EXERCISE DESCRIPTION: Rewrite the part of the fursuit forum post from "I guess I should" to "do is possible.", using "Dracula" in place of "Alucard".

PROVIDED PASSAGE:
········

# Noob fursuit questions. Please help!



## lrdfang (Mar 20, 2012)

Ok let me first say if these questions are answered somewhere I am sorry.  

I guess I should start out by explaining my problem and then get to the questions. I am an Alucard (Hellsing) cosplayer been that way for years and it is my staple cosplay. I went to MomoCon this weekend and hung out with people for Furry Weekend Atlanta as well as going over there and hanging out. Well needless to say, it put me in the mood to become a furry. That is where my problem lies, I still want it to be Alucard. I am trying to work with some of my artist friends to help me bring the idea I have to life,  I want to make sure that what I want to do is possible. 

First and most important issue is the hand paws:

Given that I want to be as close to Alucard as possible I was thinking of having the Control pentagrams on the hand paws. I just am worried that something like this isn't possible. It would basically be a red or black tattoo in the fur if I got them. Here is a link to what they look like. http://fc05.deviantart.net/images3/i/2005/148/7/8/Hellsing_Pentagram_by_Ivo_Majic_IM.jpg

The next issue is with the foot paws, I have seen a few different videos for to do feet but I was wondering if it is possible to do them as basically a boot cover? My end goal is something along the lines of being able to do a quick change from Furry-card to Alucard. It will all be a partial suit and I was aiming for having my red contacts in under the head so it is just remove foot paw covers remove paw gloves remove head and put on wig and regular gloves and I am good to go. To do this I need something that just slips over my regular boots, and at the same time I would like them to slip over a regular pair of shoes so I can be a steam-punk furry as well. So I guess the question is, is slip-on foot paws possible and if so how well do they work?

········

RECORD SET:
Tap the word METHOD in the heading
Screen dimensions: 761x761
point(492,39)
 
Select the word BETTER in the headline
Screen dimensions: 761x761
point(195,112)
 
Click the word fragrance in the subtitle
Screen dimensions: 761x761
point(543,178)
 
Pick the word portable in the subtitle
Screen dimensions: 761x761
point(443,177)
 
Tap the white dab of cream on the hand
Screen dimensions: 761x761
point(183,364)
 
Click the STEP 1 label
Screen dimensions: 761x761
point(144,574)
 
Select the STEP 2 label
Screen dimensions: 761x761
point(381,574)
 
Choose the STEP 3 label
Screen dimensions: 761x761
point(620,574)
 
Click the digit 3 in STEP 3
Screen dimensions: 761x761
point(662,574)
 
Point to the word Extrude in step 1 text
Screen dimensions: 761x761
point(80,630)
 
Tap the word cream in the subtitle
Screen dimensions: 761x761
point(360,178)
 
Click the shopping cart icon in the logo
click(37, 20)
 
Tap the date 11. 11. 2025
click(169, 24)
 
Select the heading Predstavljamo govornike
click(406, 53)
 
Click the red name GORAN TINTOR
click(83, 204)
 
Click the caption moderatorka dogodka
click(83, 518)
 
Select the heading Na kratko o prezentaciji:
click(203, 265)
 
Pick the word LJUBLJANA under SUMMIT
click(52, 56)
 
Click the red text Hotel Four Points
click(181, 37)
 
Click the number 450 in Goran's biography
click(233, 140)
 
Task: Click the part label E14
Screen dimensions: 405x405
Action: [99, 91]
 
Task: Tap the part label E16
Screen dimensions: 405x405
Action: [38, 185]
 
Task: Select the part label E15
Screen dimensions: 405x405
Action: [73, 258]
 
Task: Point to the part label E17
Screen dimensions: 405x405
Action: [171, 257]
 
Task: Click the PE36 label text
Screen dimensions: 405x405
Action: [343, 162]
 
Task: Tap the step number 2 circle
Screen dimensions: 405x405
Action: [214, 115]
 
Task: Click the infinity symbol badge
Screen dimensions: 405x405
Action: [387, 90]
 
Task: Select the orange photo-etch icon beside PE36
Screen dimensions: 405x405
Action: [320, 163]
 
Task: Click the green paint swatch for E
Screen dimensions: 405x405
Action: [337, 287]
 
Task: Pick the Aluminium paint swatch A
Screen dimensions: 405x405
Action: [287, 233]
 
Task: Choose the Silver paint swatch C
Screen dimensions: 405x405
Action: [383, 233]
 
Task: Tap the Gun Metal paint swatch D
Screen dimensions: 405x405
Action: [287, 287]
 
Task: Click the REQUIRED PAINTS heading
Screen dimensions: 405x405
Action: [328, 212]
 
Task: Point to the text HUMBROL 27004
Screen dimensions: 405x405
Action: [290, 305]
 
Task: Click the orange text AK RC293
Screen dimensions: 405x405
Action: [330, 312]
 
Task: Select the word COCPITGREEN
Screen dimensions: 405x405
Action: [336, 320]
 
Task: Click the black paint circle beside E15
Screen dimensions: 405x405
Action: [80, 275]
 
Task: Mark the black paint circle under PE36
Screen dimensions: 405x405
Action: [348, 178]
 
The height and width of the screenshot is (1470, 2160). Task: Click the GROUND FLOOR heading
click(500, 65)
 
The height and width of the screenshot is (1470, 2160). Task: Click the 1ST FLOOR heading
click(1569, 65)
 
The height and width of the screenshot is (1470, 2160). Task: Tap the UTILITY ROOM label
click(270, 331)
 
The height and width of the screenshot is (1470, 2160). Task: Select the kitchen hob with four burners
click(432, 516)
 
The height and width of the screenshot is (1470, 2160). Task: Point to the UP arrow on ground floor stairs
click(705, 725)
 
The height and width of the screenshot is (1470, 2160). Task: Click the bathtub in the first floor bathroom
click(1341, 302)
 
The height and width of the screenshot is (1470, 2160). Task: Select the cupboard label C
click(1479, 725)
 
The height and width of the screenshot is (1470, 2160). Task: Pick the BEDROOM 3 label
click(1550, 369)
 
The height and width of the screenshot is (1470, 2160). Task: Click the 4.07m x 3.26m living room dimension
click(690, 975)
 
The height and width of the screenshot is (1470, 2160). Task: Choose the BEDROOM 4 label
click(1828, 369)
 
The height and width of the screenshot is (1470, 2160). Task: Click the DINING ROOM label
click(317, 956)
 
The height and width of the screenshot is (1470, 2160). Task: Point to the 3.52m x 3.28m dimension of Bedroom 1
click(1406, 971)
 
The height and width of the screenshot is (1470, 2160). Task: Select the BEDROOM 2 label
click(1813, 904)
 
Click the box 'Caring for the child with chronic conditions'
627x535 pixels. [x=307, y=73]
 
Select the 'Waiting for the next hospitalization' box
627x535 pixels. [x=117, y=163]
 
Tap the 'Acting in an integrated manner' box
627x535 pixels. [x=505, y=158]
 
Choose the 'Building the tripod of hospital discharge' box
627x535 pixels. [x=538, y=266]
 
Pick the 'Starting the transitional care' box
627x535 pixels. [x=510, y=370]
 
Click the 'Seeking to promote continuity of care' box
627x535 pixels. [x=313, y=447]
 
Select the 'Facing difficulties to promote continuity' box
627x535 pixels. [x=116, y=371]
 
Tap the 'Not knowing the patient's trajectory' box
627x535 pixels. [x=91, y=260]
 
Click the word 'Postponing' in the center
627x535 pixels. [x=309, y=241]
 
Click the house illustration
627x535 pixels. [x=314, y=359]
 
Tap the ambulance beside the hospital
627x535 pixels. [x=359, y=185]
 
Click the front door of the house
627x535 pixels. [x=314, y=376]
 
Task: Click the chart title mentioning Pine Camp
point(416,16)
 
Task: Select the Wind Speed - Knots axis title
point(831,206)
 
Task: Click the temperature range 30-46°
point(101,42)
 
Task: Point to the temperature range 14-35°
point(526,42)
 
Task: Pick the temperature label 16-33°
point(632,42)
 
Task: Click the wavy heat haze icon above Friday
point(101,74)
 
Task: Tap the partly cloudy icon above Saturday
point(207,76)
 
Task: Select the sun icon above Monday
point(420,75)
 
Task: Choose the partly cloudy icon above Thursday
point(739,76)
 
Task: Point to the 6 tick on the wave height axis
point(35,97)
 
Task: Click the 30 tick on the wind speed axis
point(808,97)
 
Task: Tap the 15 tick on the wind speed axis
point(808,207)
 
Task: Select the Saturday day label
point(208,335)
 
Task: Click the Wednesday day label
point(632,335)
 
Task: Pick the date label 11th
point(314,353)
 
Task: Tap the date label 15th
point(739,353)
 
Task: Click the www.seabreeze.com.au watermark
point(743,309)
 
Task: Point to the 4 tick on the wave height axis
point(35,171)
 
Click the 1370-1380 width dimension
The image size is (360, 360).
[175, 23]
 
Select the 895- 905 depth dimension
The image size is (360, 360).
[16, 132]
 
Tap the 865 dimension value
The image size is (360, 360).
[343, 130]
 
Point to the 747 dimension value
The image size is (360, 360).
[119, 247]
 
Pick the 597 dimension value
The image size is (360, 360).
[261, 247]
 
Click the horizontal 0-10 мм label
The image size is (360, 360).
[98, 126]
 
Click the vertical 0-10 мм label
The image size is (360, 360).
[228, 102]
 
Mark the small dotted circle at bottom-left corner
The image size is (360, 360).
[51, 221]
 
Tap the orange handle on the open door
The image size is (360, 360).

········

OUTPUT OF THE EXERCISE:
I guess I should start out by explaining my problem and then get to the questions. I am an Dracula (Hellsing) cosplayer been that way for years and it is my staple cosplay. I went to MomoCon this weekend and hung out with people for Furry Weekend Atlanta as well as going over there and hanging out. Well needless to say, it put me in the mood to become a furry. That is where my problem lies, I still want it to be Dracula. I am trying to work with some of my artist friends to help me bring the idea I have to life,  I want to make sure that what I want to do is possible.